The letter goes on to clarify that it recognizes the role that technology has had in aiding horrendous abuses of human rights abuses in the past. It highlights the fact that IBM had worked with Nazi Germany. The pledge also includes a commitment for the signatories to engage in whistle-blowing if necessary.
“We recognize that mass deportations precipitated the very atrocity the word genocide was created to describe: the murder of 1.5 million Armenians in Turkey,” the pledge continues. “We acknowledge that genocides are not merely a relic of the distant past – among others, Tutsi Rwandans and Bosnian Muslims have been victims in our lifetimes.
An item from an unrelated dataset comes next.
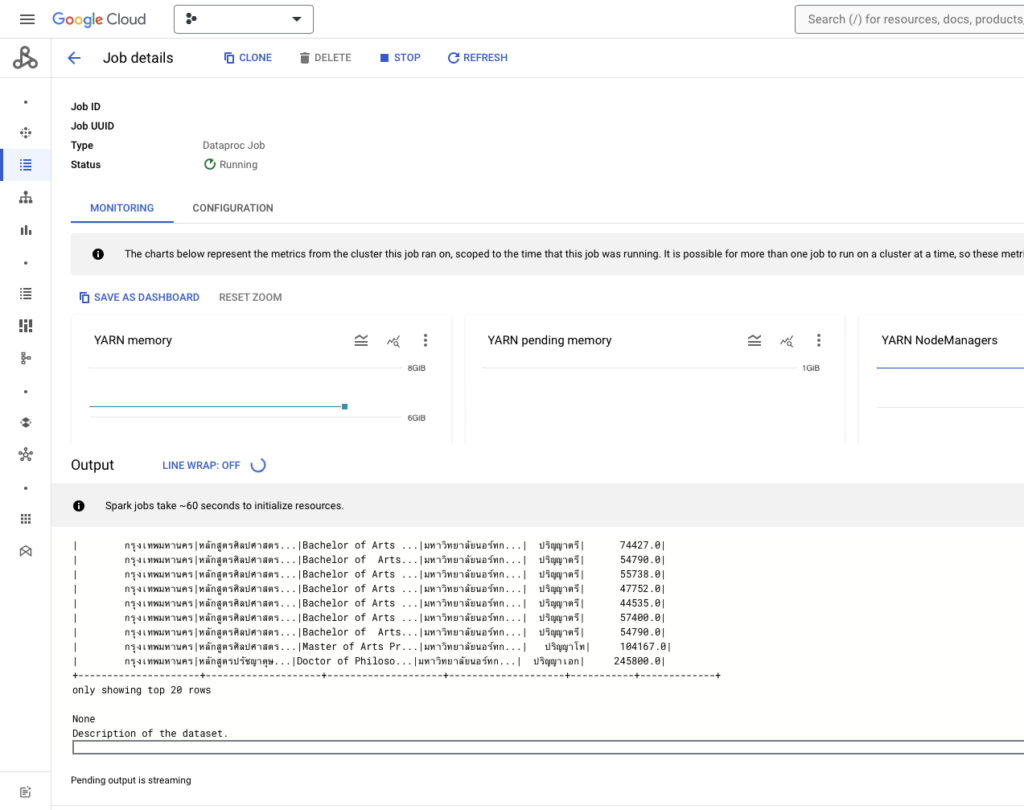Click SAVE AS DASHBOARD

(139, 297)
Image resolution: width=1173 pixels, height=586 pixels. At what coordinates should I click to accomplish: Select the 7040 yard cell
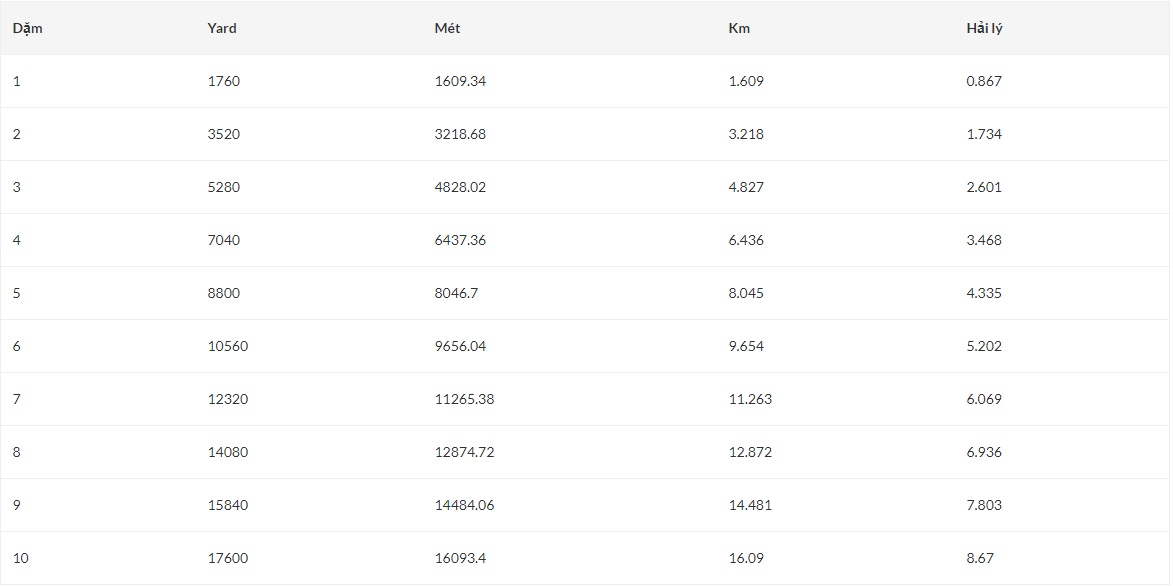tap(224, 240)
Today we stand together to say: not on our watch, and never again.”
However, it is yet, unclear as to whether Donald Trump’s incoming government will ask the tech sector to build such databases, or even attempt to ban Muslims from entering the US.
In the weeks following Trump’s victory, the president-elect has started backtracking from some of the wilder promises and statements he made while campaigning.
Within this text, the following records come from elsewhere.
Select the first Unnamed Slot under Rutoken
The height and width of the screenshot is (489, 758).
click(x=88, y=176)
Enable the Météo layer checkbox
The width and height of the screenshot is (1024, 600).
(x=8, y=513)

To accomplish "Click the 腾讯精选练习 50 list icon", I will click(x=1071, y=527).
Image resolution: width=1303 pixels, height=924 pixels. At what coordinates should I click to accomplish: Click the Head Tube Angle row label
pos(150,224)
While the Trump website still calls for “total and complete shutdown of Muslims entering the United States,” his wall across the US-Mexico border may now be partly fenced, and he no longer is shouting for Hillary Clinton to be ‘locked up,’ and the keys thrown away, as he was vocally advocating less than two months ago.
Time will tell.
In the weeks following Trump’s victory, the president-elect has started backtracking from some of the wilder promises and statements he made while campaigning.
While the Trump website still calls for “total and complete shutdown of Muslims entering the United States,” his wall across the US-Mexico border may now be partly fenced, and he no longer is shouting for Hillary Clinton to be ‘locked up,’ and the keys thrown away, as he was vocally advocating less than two months ago.
Time will tell.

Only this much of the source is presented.